┌─ Input

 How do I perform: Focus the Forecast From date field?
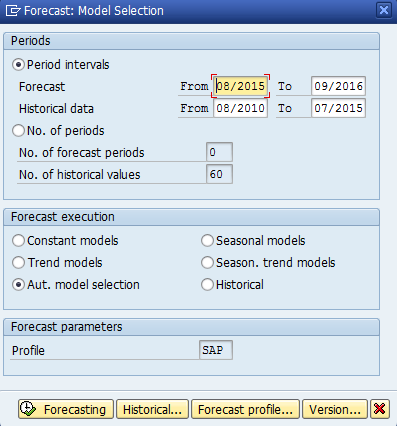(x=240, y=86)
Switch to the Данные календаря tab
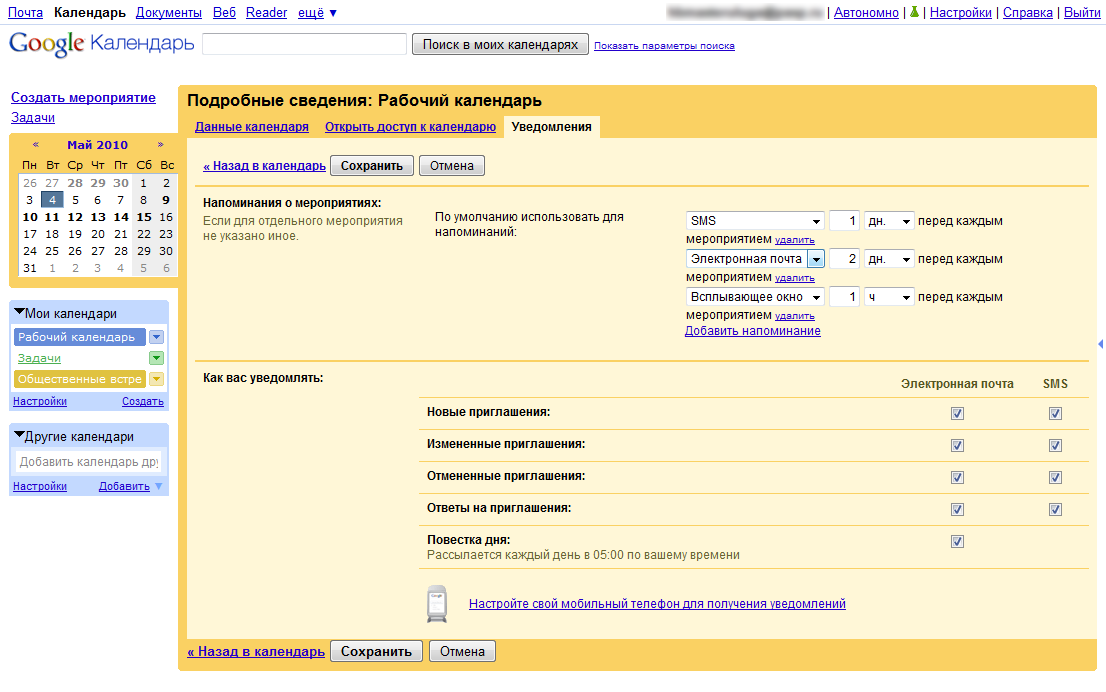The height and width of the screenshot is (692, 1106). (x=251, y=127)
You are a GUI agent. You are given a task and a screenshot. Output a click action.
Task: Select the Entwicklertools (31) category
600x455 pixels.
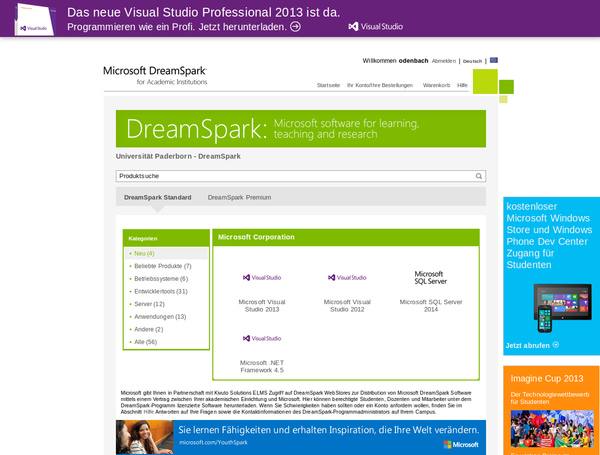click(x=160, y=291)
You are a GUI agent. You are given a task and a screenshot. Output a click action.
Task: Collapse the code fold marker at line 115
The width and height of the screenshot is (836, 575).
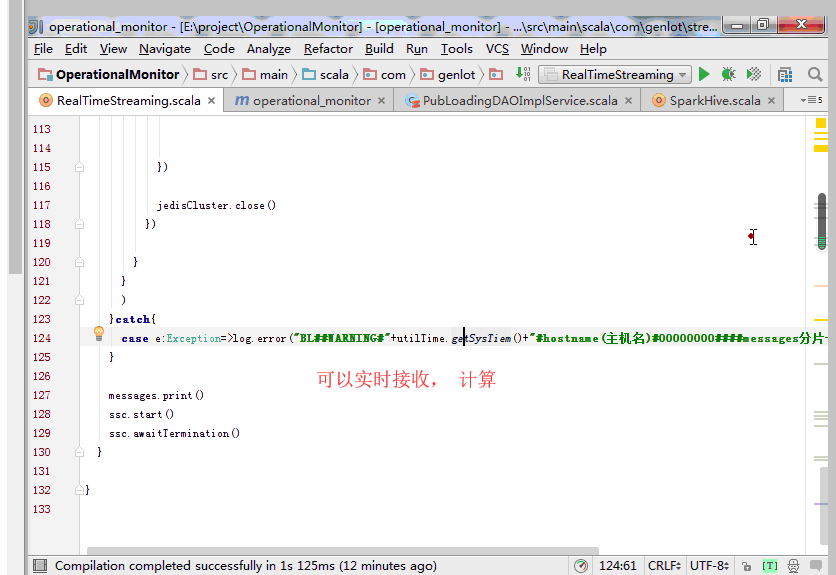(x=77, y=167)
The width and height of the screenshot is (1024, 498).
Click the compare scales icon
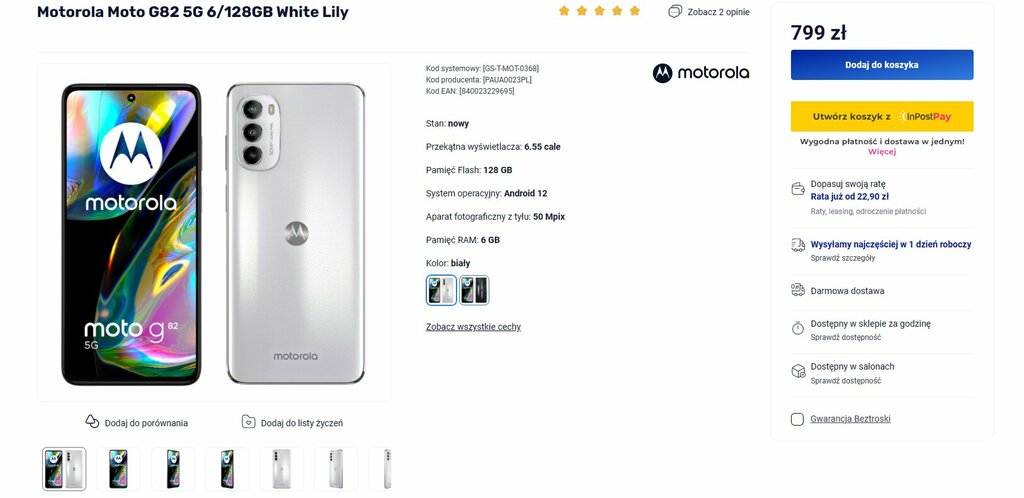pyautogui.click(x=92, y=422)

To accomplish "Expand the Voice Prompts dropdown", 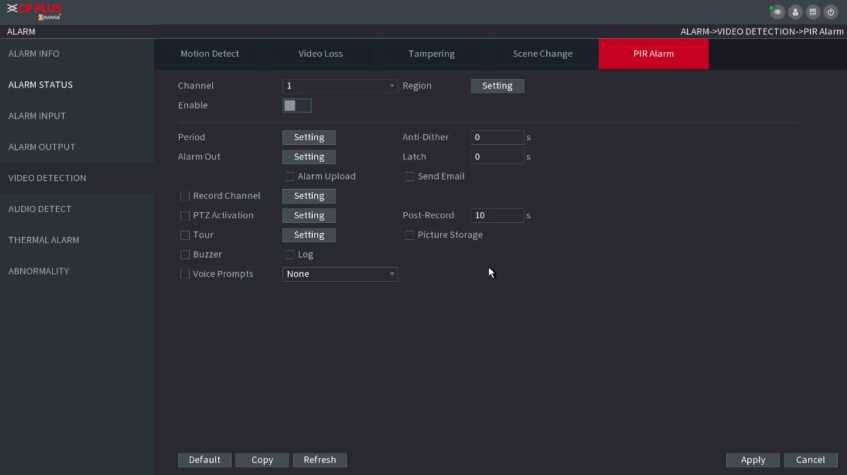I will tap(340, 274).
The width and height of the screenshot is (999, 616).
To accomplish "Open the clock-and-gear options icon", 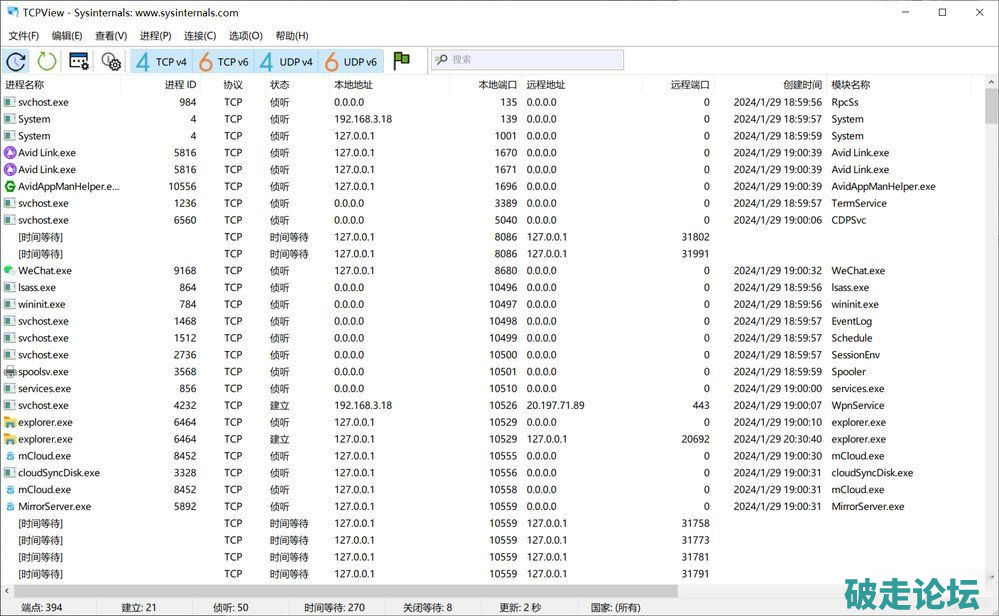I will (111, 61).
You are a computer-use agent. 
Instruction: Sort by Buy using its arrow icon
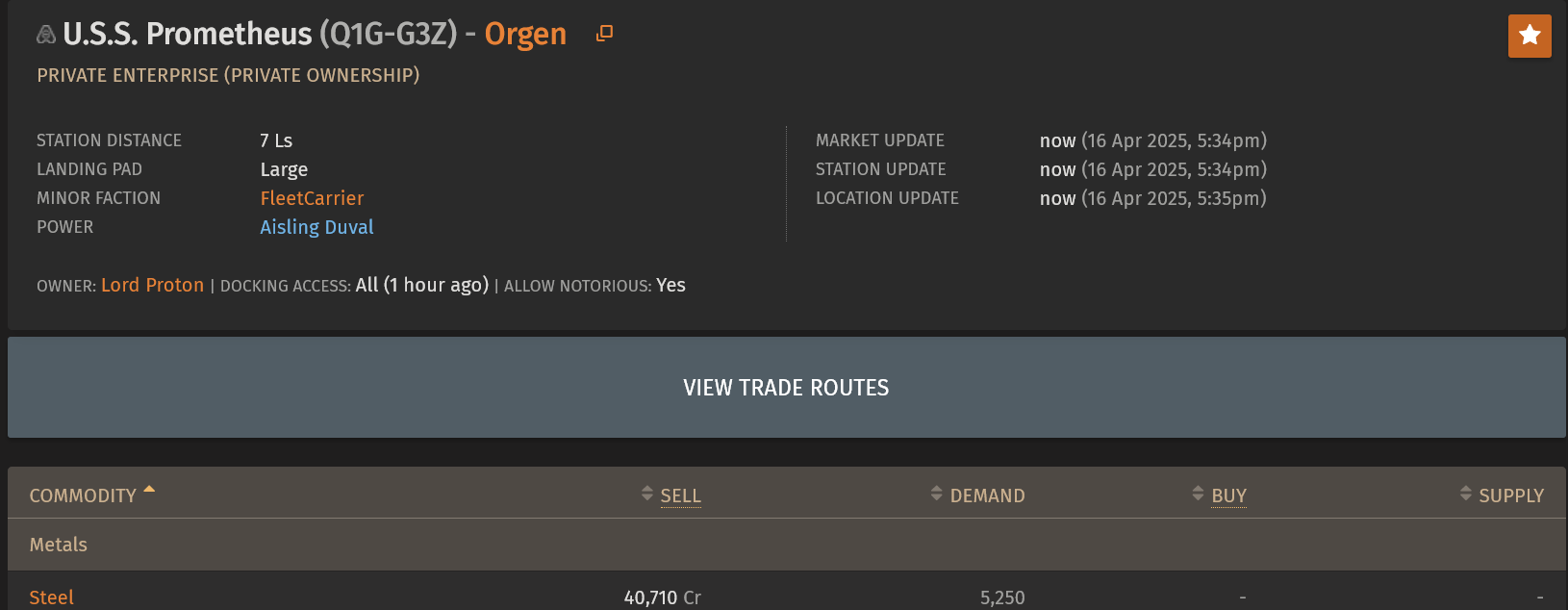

└─
┌─ Input

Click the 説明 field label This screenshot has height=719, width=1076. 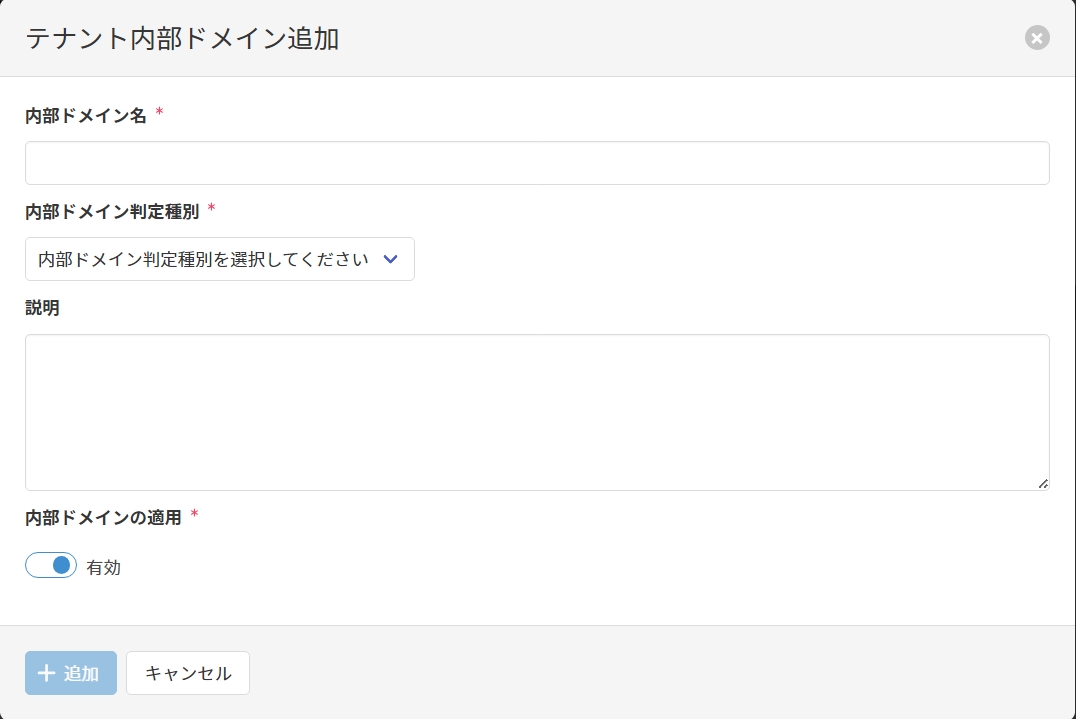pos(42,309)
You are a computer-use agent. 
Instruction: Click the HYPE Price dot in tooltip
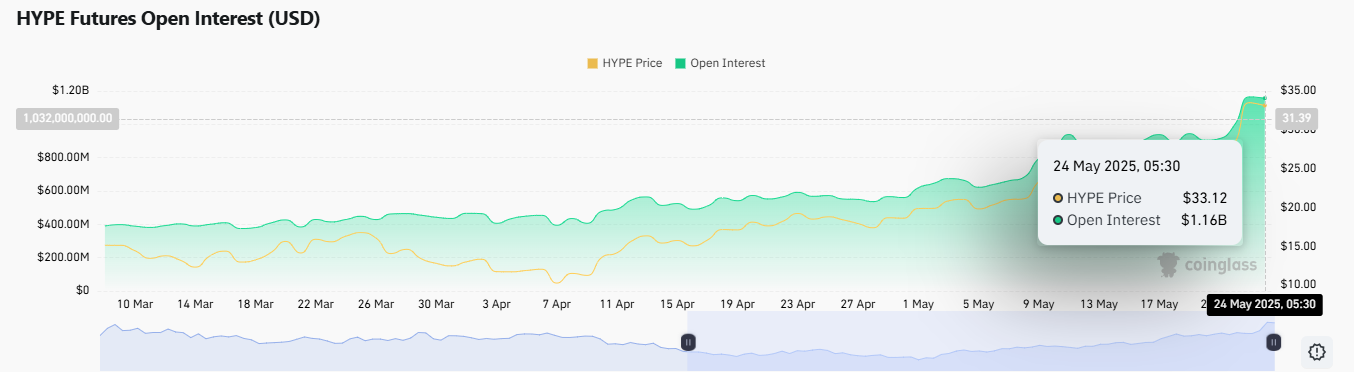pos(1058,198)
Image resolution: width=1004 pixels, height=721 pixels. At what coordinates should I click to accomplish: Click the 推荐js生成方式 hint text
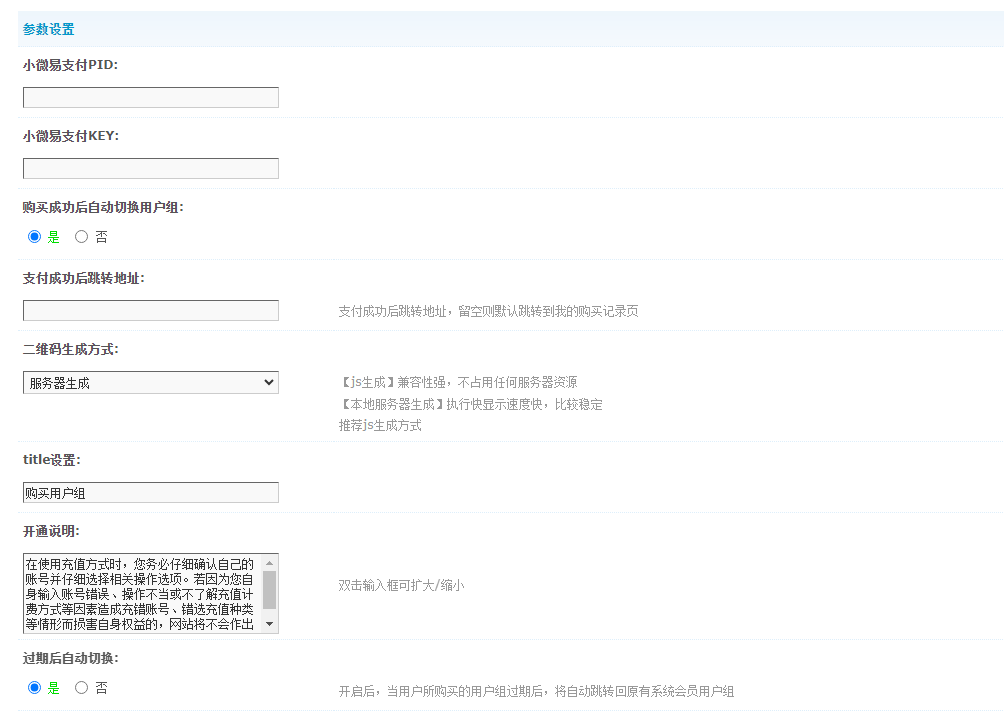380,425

└─

Extract, without any images, the part of the material above that opens with the line containing "How do I perform: Focus" and closes with the line containing "Task: Select the", both lines included.

 How do I perform: Focus the Forecast From date field?
(x=240, y=86)
Switch to the Данные календаря tab
The height and width of the screenshot is (692, 1106). (x=251, y=127)
You are a GUI agent. You are given a task and a screenshot. Output a click action.
Task: Select the Entwicklertools (31) category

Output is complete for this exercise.